About this task
Write out the data once more, exactly as it reads.

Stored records
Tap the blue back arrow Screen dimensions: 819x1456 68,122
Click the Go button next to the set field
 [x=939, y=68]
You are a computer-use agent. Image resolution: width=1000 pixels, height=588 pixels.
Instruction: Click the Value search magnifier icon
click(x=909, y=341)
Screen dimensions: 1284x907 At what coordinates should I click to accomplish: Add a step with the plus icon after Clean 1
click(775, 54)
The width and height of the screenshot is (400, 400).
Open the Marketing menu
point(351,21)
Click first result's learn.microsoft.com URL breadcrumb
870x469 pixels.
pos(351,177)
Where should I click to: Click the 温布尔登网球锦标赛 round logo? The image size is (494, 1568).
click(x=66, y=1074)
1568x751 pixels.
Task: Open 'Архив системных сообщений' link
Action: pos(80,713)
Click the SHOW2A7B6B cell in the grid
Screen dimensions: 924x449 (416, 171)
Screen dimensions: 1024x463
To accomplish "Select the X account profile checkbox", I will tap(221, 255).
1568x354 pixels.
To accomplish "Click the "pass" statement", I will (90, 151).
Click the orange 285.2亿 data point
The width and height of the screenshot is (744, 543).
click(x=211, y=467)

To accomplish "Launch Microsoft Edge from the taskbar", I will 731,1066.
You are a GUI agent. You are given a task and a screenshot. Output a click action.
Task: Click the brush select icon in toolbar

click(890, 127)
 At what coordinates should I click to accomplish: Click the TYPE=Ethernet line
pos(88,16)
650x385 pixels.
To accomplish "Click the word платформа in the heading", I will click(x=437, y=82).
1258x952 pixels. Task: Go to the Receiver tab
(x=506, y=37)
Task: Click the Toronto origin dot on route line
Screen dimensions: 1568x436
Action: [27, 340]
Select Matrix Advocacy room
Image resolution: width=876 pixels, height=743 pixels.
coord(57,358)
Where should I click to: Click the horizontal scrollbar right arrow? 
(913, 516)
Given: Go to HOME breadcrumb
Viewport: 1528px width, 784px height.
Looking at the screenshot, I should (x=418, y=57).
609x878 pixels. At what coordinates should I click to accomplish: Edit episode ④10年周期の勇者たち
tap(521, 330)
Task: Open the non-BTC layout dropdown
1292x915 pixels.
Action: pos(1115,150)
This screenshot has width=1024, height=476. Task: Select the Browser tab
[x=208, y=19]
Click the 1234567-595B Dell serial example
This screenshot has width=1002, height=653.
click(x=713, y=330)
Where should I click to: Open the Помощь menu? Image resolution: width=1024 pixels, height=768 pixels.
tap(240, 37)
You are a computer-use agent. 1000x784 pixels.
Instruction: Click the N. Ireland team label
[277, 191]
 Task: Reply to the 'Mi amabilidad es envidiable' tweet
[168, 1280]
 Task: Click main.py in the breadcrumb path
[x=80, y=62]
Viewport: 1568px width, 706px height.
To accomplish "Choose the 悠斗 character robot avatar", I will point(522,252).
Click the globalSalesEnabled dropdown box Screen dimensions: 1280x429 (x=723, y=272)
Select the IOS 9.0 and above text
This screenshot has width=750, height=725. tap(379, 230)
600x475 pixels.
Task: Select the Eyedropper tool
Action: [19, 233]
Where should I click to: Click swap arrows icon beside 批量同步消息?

Your solution
Tap the blue back arrow Screen dimensions: 819x1456 68,122
Click the Go button next to the set field
 [x=939, y=68]
You are a computer-use agent. Image resolution: width=1000 pixels, height=588 pixels.
Instruction: Click the Value search magnifier icon
click(x=909, y=341)
Screen dimensions: 1284x907 At what coordinates should I click to accomplish: Add a step with the plus icon after Clean 1
click(775, 54)
The width and height of the screenshot is (400, 400).
Open the Marketing menu
point(351,21)
Click first result's learn.microsoft.com URL breadcrumb
870x469 pixels.
pos(351,177)
Where should I click to: Click the 温布尔登网球锦标赛 round logo? The image size is (494, 1568).
click(x=66, y=1074)
1568x751 pixels.
Task: Open 'Архив системных сообщений' link
Action: pos(80,713)
Click the SHOW2A7B6B cell in the grid
Screen dimensions: 924x449 (416, 171)
Screen dimensions: 1024x463
To accomplish "Select the X account profile checkbox", I will tap(221, 255).
1568x354 pixels.
To accomplish "Click the "pass" statement", I will (90, 151).
Click the orange 285.2亿 data point
The width and height of the screenshot is (744, 543).
click(x=211, y=467)

To accomplish "Launch Microsoft Edge from the taskbar", I will 731,1066.
You are a GUI agent. You are given a task and a screenshot. Output a click action.
Task: Click the brush select icon in toolbar

click(890, 127)
 At what coordinates should I click to accomplish: Click the TYPE=Ethernet line
pos(88,16)
650x385 pixels.
To accomplish "Click the word платформа in the heading", I will click(x=437, y=82).
1258x952 pixels. Task: Go to the Receiver tab
(x=506, y=37)
Task: Click the Toronto origin dot on route line
Screen dimensions: 1568x436
Action: [27, 340]
Select Matrix Advocacy room
Image resolution: width=876 pixels, height=743 pixels.
coord(57,358)
Where should I click to: Click the horizontal scrollbar right arrow? 
(913, 516)
Given: Go to HOME breadcrumb
Viewport: 1528px width, 784px height.
Looking at the screenshot, I should (x=418, y=57).
609x878 pixels. At what coordinates should I click to accomplish: Edit episode ④10年周期の勇者たち
tap(521, 330)
Task: Open the non-BTC layout dropdown
1292x915 pixels.
Action: pos(1115,150)
This screenshot has width=1024, height=476. Task: Select the Browser tab
[x=208, y=19]
Click the 1234567-595B Dell serial example
This screenshot has width=1002, height=653.
click(x=713, y=330)
Where should I click to: Open the Помощь menu? Image resolution: width=1024 pixels, height=768 pixels.
tap(240, 37)
You are a computer-use agent. 1000x784 pixels.
Instruction: Click the N. Ireland team label
[277, 191]
 Task: Reply to the 'Mi amabilidad es envidiable' tweet
[168, 1280]
 Task: Click main.py in the breadcrumb path
[x=80, y=62]
Viewport: 1568px width, 706px height.
To accomplish "Choose the 悠斗 character robot avatar", I will point(522,252).
Click the globalSalesEnabled dropdown box Screen dimensions: 1280x429 (x=723, y=272)
Select the IOS 9.0 and above text
This screenshot has width=750, height=725. tap(379, 230)
600x475 pixels.
Task: Select the Eyedropper tool
Action: [19, 233]
Where should I click to: Click swap arrows icon beside 批量同步消息?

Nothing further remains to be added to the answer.